_Assignment_
The answer must consist of each line below that contains the string "computer".

_Listed records_
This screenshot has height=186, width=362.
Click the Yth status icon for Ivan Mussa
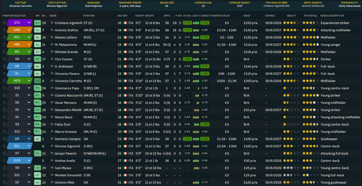click(x=37, y=168)
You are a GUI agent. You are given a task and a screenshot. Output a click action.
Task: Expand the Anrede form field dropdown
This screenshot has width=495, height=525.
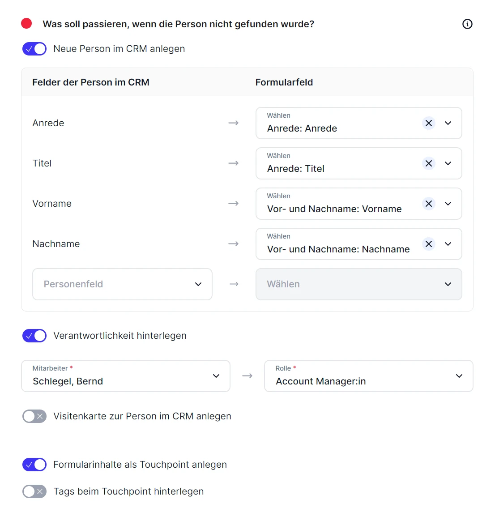coord(448,123)
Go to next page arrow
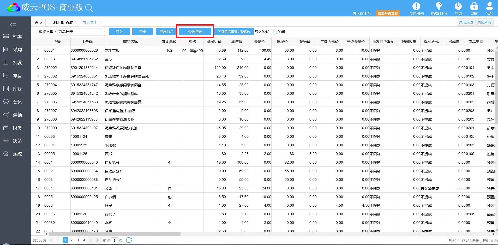This screenshot has height=245, width=498. [91, 240]
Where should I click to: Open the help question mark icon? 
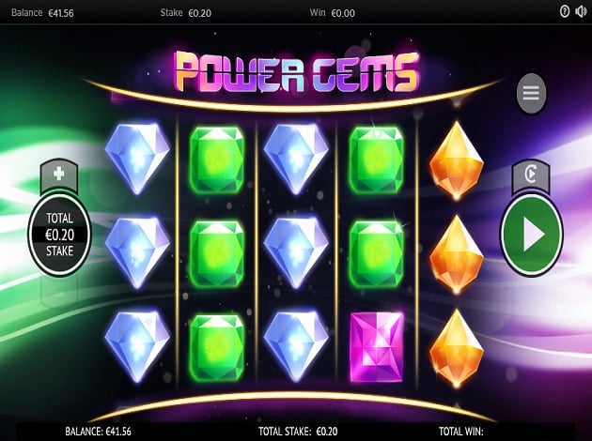[565, 12]
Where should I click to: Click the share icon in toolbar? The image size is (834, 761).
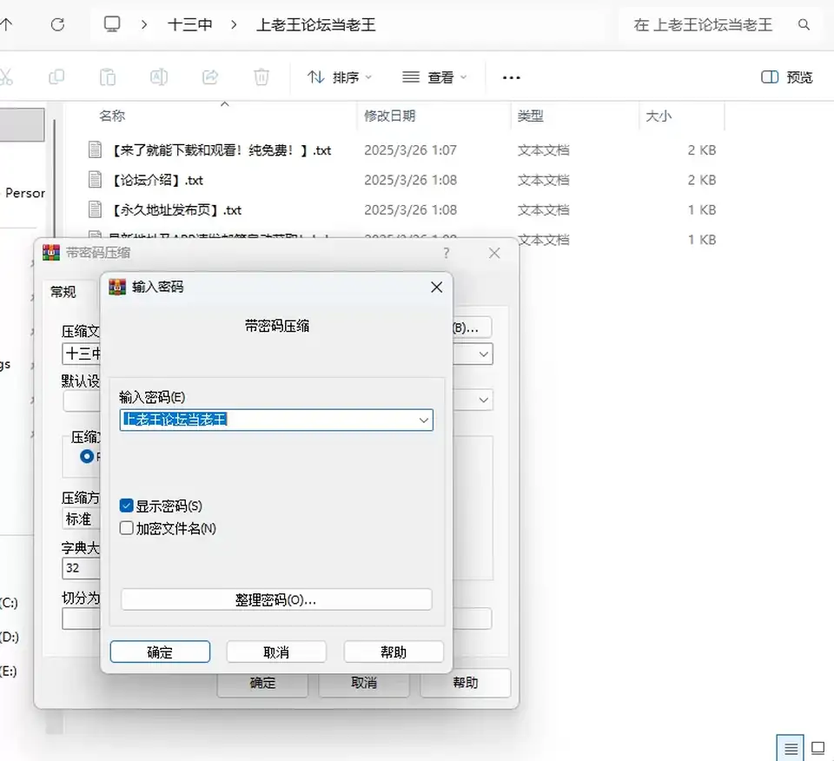click(210, 77)
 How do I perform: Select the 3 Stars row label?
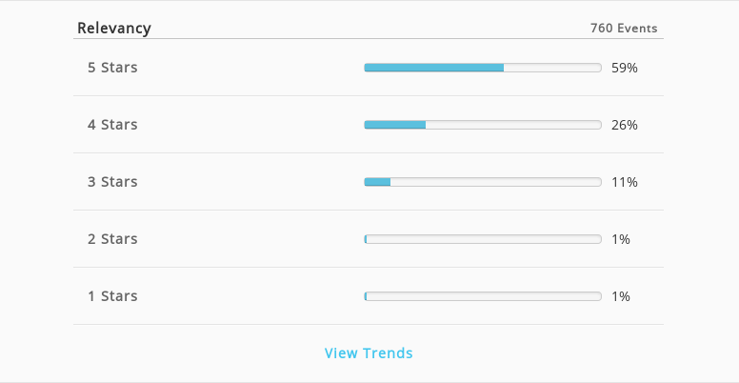click(x=112, y=182)
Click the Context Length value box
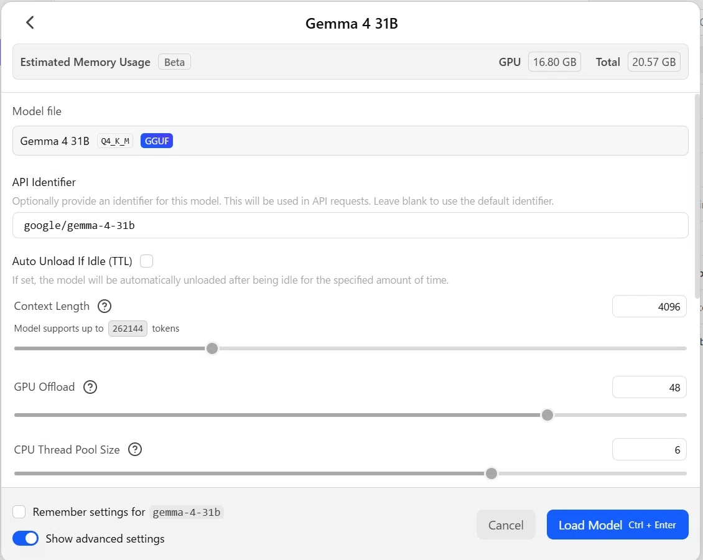The height and width of the screenshot is (560, 703). (649, 306)
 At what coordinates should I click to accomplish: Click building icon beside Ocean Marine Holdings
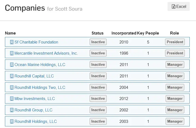[x=12, y=65]
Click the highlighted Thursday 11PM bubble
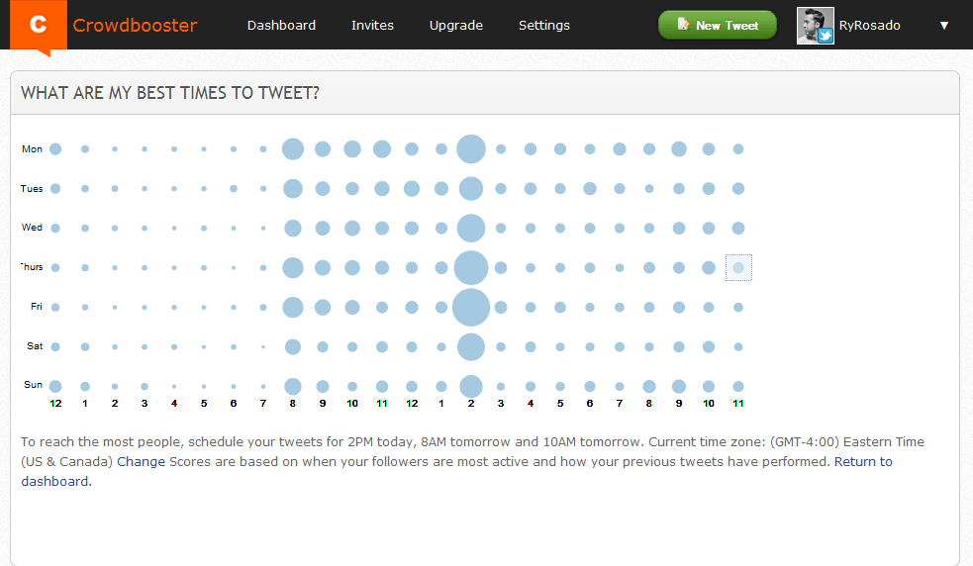 (x=738, y=268)
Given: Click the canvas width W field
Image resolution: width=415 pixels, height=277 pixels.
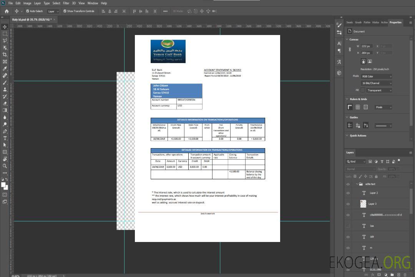Looking at the screenshot, I should click(366, 46).
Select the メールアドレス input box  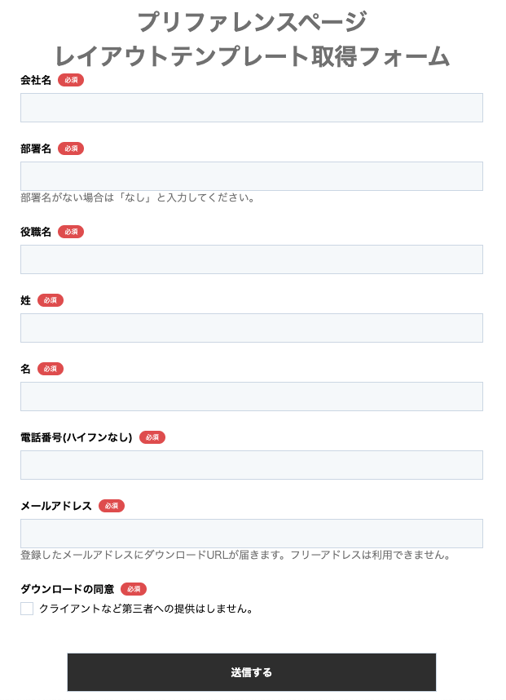click(251, 534)

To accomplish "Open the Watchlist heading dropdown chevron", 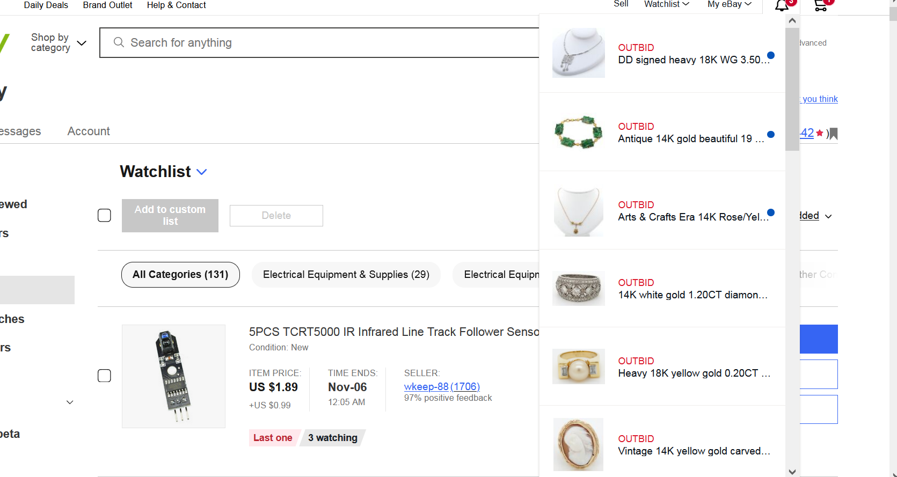I will 202,172.
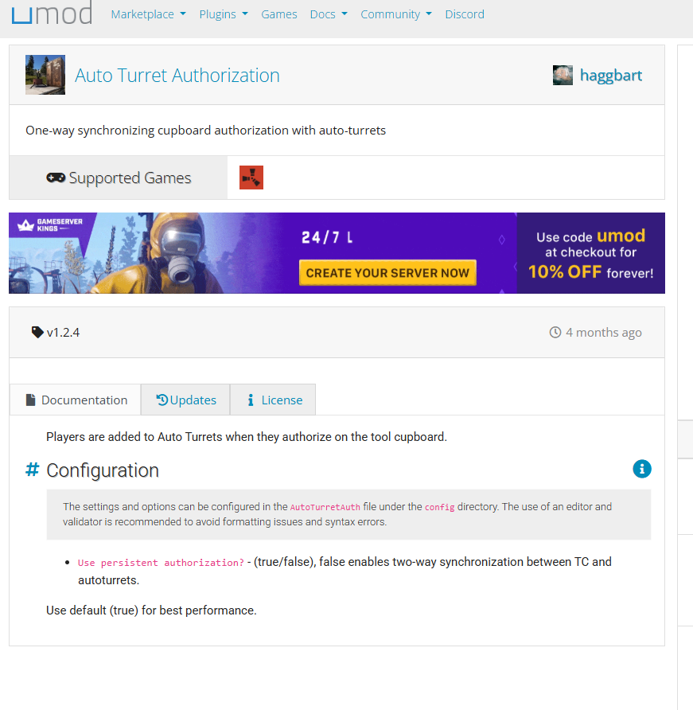Screen dimensions: 693x710
Task: Click the v1.2.4 version tag icon
Action: tap(37, 333)
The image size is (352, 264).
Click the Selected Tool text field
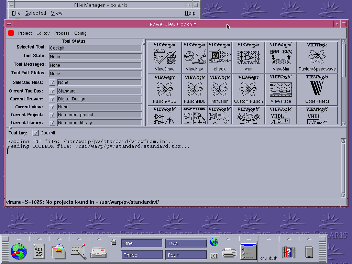click(95, 48)
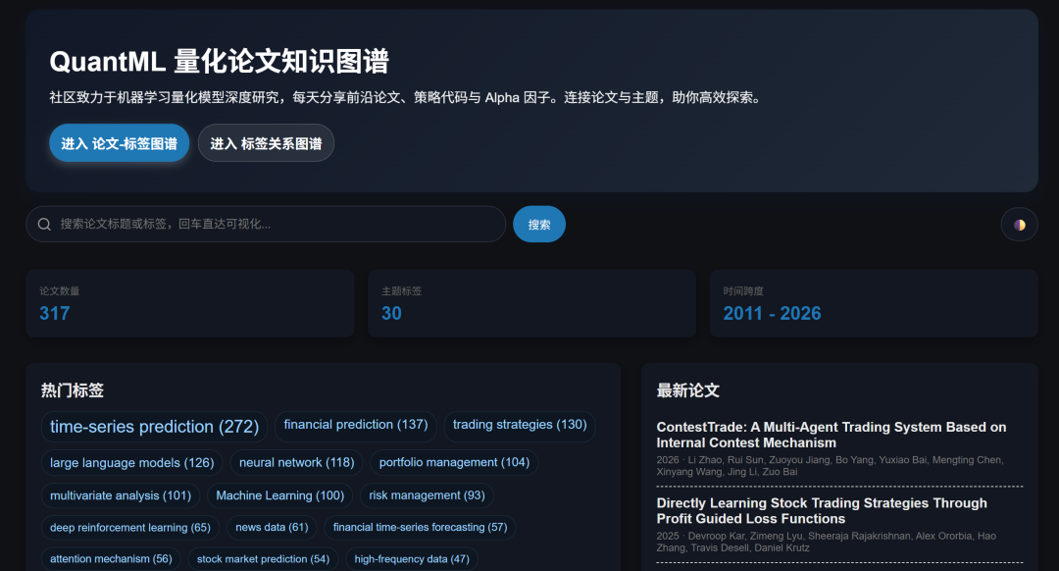Click the neural network (118) tag

click(x=295, y=462)
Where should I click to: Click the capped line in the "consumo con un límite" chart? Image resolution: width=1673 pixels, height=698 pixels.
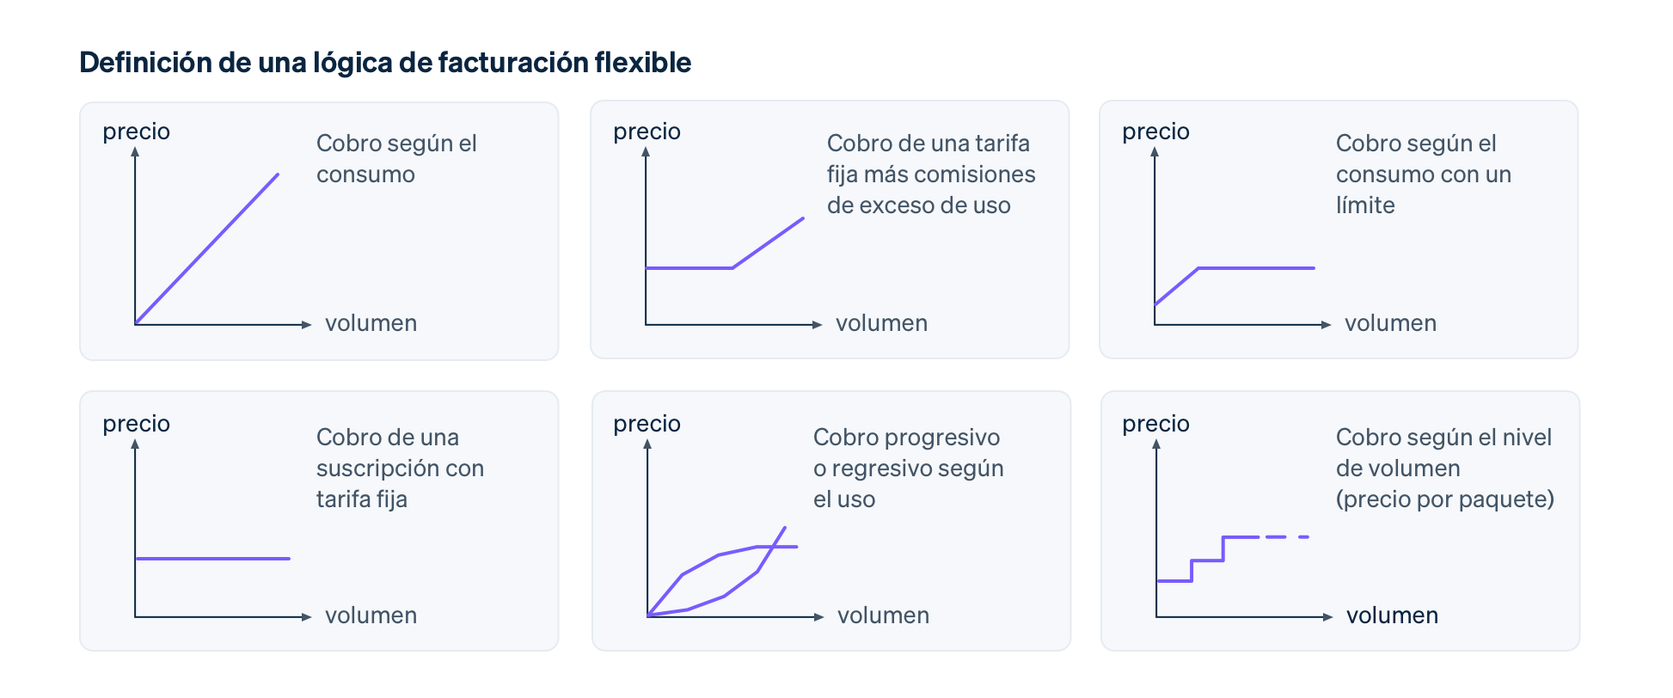pos(1255,268)
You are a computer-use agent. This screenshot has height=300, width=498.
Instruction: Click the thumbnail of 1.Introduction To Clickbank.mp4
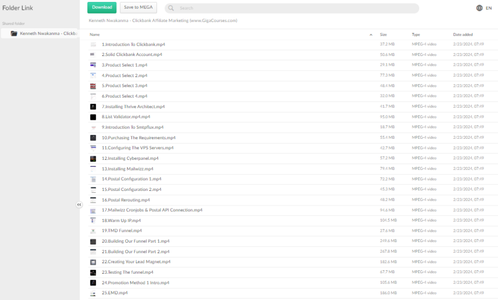click(x=93, y=44)
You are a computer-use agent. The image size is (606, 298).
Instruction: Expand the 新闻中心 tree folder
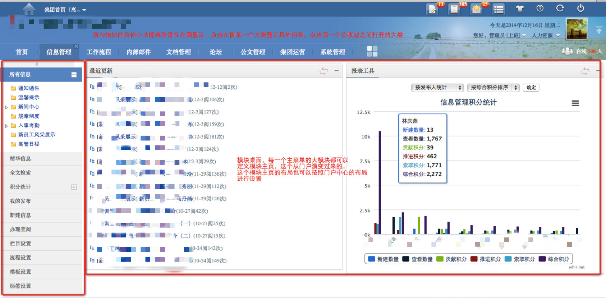(6, 107)
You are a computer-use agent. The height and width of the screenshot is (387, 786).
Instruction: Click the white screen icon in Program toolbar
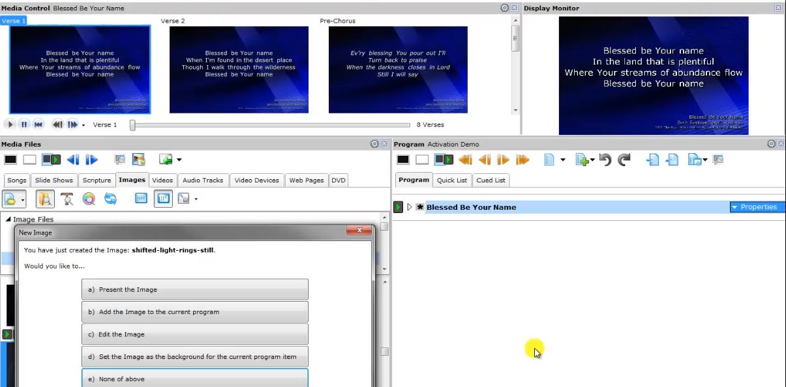[x=422, y=160]
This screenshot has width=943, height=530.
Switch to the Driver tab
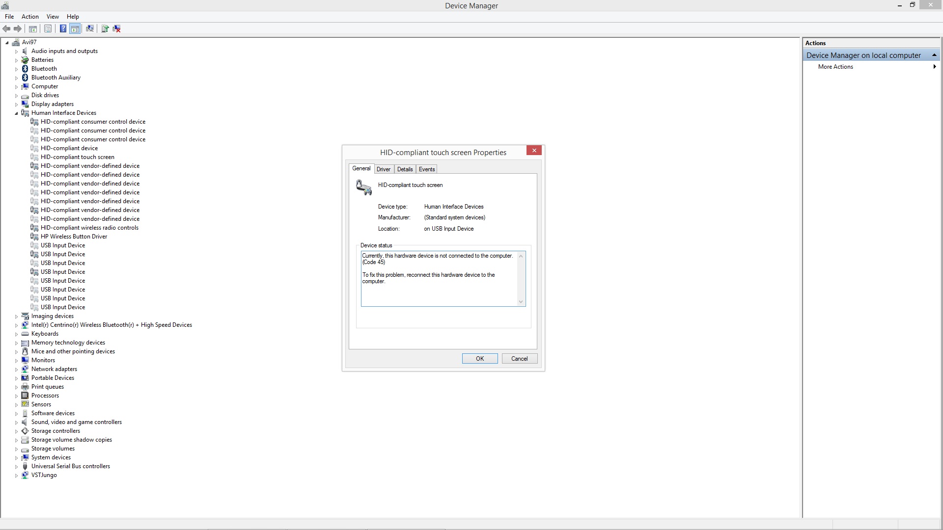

_Answer to this problem_
You are a computer-use agent. This screenshot has height=300, width=498.
You are a computer-use agent. The image size is (606, 298).
You are a computer-use agent. The height and width of the screenshot is (387, 786).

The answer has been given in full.